The Coldest Place on Earth
Posted: Dec 12, 2013 11:13 am EST
(Newsdesk) Researchers analyzed 32 years' worth of data from several satellite instruments. They found temperatures plummeted to record lows dozens of times in clusters of pockets near a high ridge between Dome Argus and Dome Fuji, two summits on the ice sheet known as the East Antarctic Plateau. The new record of minus 136 F (minus 93.2 C) was set Aug. 10, 2010, reports NASA Science.

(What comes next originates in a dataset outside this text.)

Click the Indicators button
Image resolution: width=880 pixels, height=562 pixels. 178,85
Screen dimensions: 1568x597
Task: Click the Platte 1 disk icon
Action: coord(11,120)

That is several degrees colder than the previous low of minus 128.6 F (minus 89.2 C), set in 1983 at the Russian Vostok Research Station in East Antarctica. The coldest permanently inhabited place on Earth is northeastern Siberia, where temperatures in the towns of Verkhoyansk and Oimekon dropped to a bone-chilling 90 degrees below zero Fahrenheit (minus 67.8 C) in 1892 and 1933, respectively.
The quest to find out just how cold it can get on Earth -- and why -- started when the researchers were studying large snow dunes, sculpted and polished by the wind, on the East Antarctic Plateau. When the scientists looked closer, they noticed cracks in the snow surface between the dunes, possibly created when wintertime temperatures got so low the top snow layer shrunk. This led scientists to wonder what the temperature range was, and prompted them to hunt for the coldest places using data from two types of satellite sensors.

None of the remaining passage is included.